How does Tabular File Loader handle schema?
For the most part, File Loader expects files it tries to load in to match the target table schema. However, File Loader makes a best effort to coerce the incoming data values to match the expected types for each field (this can be dependent on the file-format of the input files). File Loader ignores fields not specified in the target table, and inserts null values for missing fields.
Security and compliance
How secure is Tabular’s deployment model?
Tabular is a SaaS service. Data is read from your cloud account, processed in Tabular’s account, and written back to your cloud.
The deployment model is:
- Isolated – Tabular runs in a separate AWS account
- Auditable – all data accesses are logged and available for inspection
- Fast – sets up in minutes
During setup, you create an IAM role (service account in GCP) that Tabular uses to delegate read/write access to your data and enforce your access control policy. All accesses (and attempts) are logged and shared with you so you can see exactly what is happening and validate against storage access logs.
My company is in a highly-regulated industry. Does Tabular facilitate compliance with mandates such as HIPAA, SOX, and GDPR?
In short – yes. In regulatory parlance, Tabular processes data; it doesn’t control data. You manage the lifespan of the data that lives in your warehouses. For example, you can configure whether to delete rows or mask columns when they pass an age threshold you specify. And you can configure the default maximum length of time you wish to keep expired snapshots or snapshot references.
Similarly, you can audit a table’s authorizations to verify that the people approved to grant write access to the table are distinct from people who possess write access to the table.
Contact Tabular at email@example.com for help with any questions about your specific regulatory position.
How do I keep my data secure in Tabular/Iceberg?

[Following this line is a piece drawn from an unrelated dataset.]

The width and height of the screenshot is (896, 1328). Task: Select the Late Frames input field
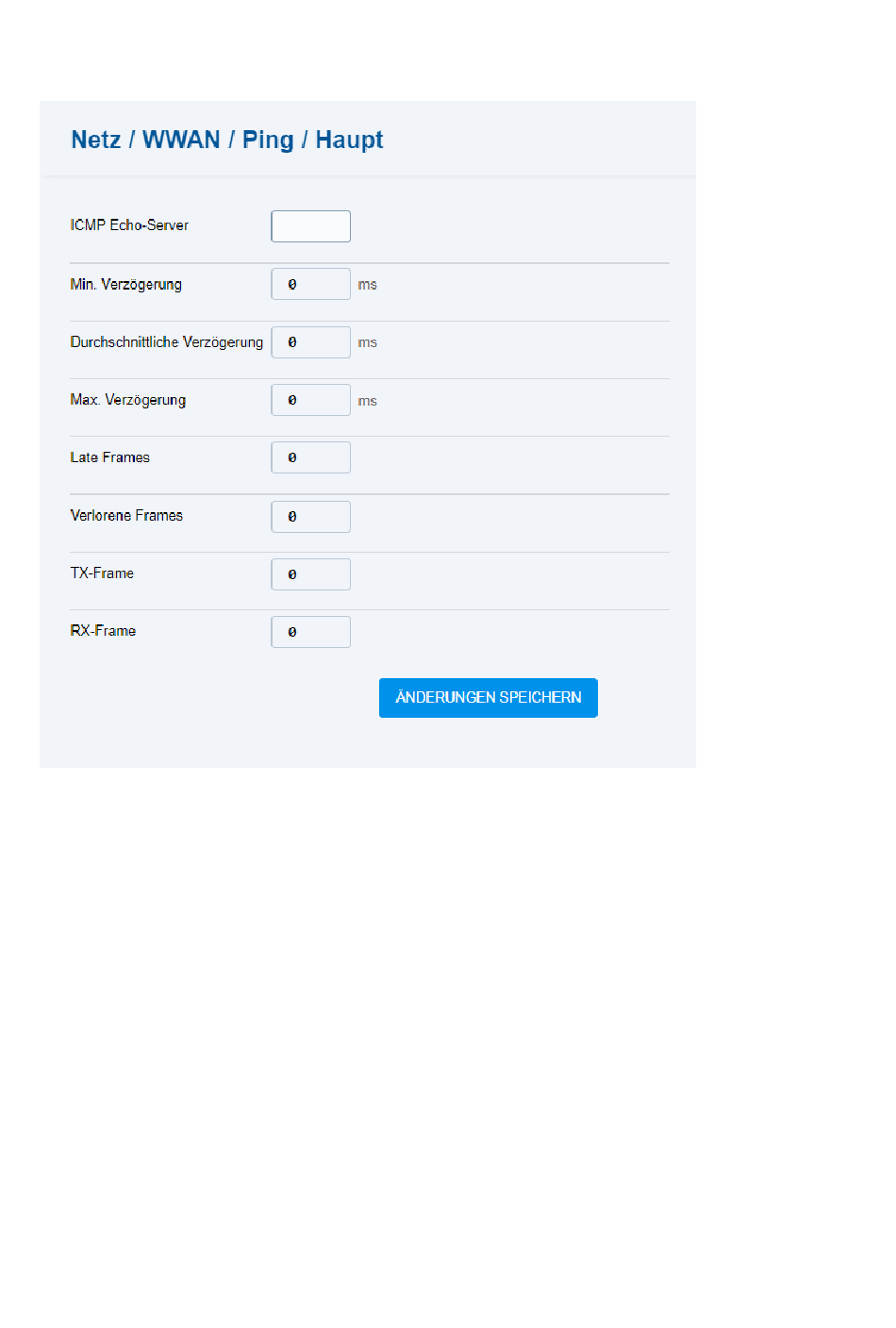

Tabular uniquely uses a role-based access control (RBAC) model that operates at the storage layer across the various query engines you may use to access the data. We believe this is a superior access control model since it eliminates the complex, error prone nature of managing access via multiple query engines.
In this model, access to securable resources is allowed via privileges assigned to roles, which are in turn assigned to other roles (cascading rights) or users. This model is both different from and more secure than a user-based access control model, in which rights and privileges are assigned to each user or group of users. It is also more secure than assigning rights for each query engine in use, especially as some popular compute layers, such as Spark, do not offer native controls.

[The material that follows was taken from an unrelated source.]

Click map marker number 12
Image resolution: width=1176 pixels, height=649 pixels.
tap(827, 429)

For more information, see our blog series on securing the data lake:
- Securing the Storage Layer
- Principle of Least Privilege
- Role-based Access Controls for securing data in a data lake
Will Tabular’s access controls prevent me from getting my job done?

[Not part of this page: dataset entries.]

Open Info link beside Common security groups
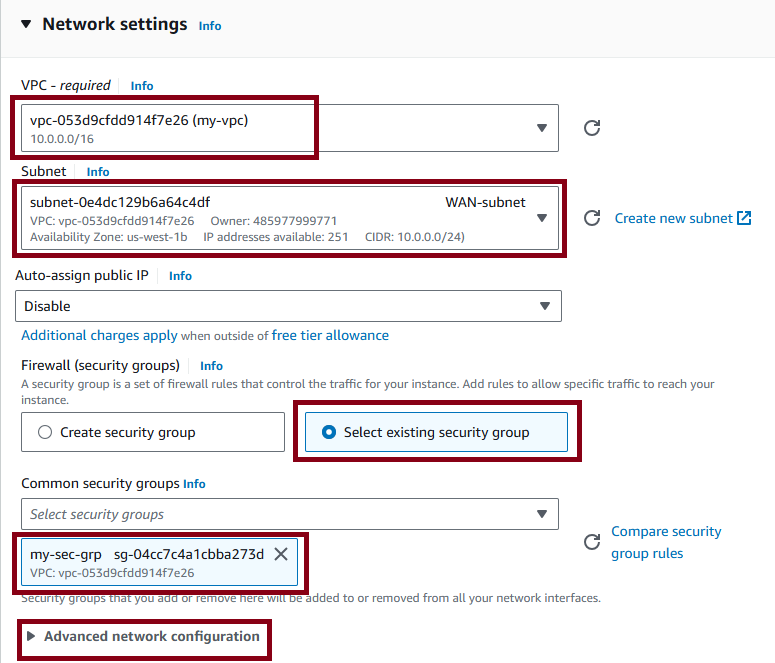 (194, 484)
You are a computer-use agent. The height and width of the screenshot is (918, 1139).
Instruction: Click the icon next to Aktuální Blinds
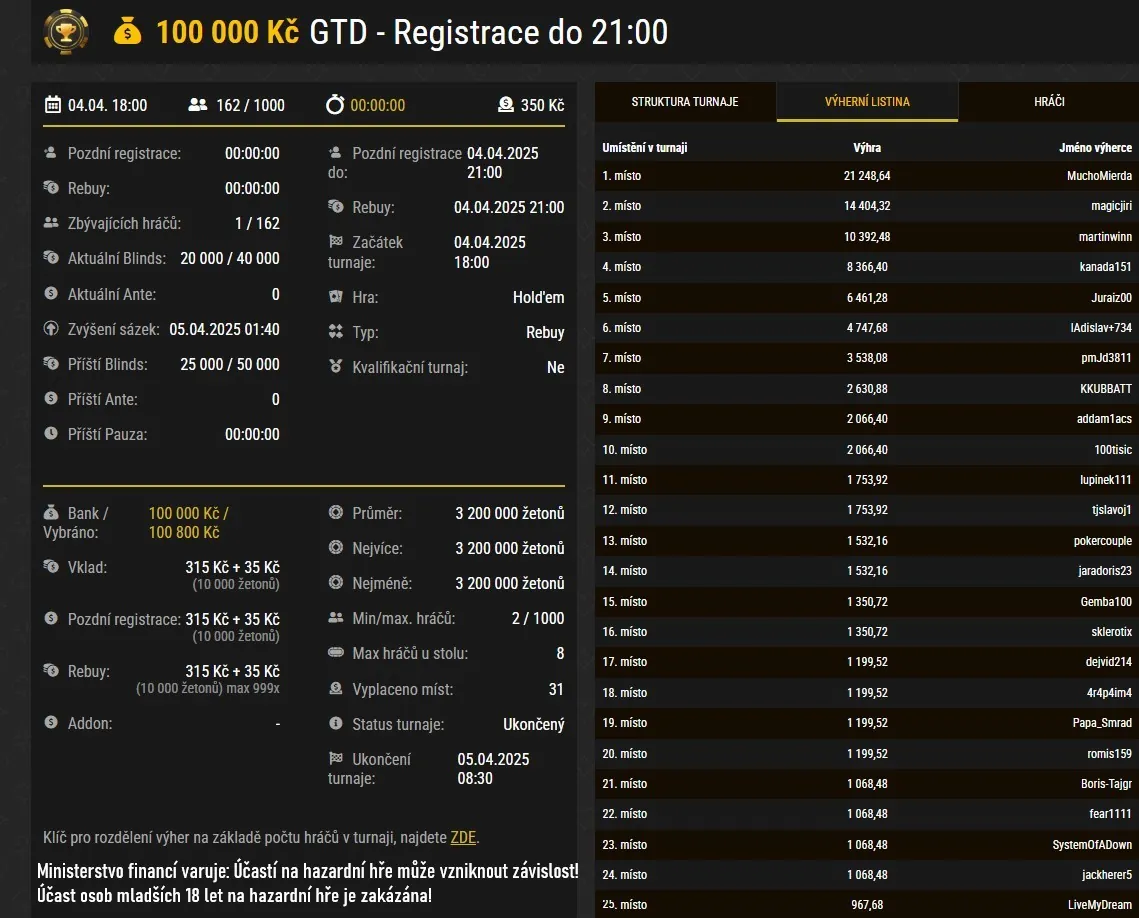(48, 258)
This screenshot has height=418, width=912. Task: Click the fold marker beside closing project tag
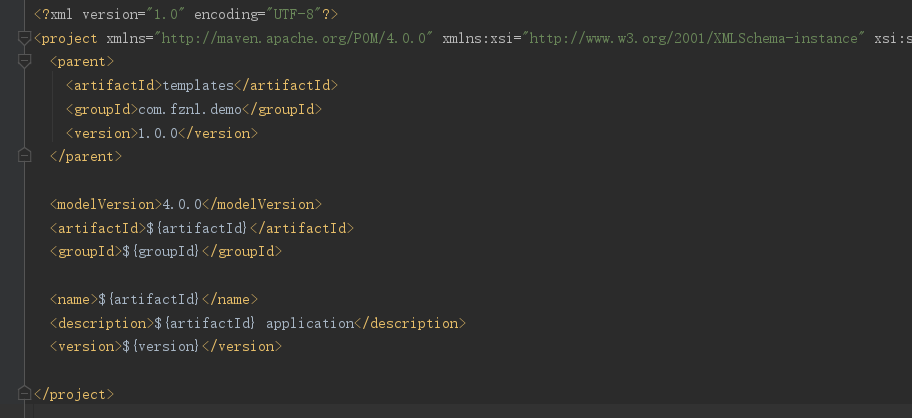click(x=25, y=394)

No. Tabular makes it easy to request access to the tables you need and get the proper access from the start. Use any engine or framework and be confident your data is protected without locking down every engine separately. Access is managed using OAuth2 and OpenID Connect so your data is safe but easy to connect to when you need it.
Is Tabular SOC2 compliant?
Yes. Tabular has successfully demonstrated that it has in place security policies and protocols that meet certain rigid industry-standard practices for security and efficiency.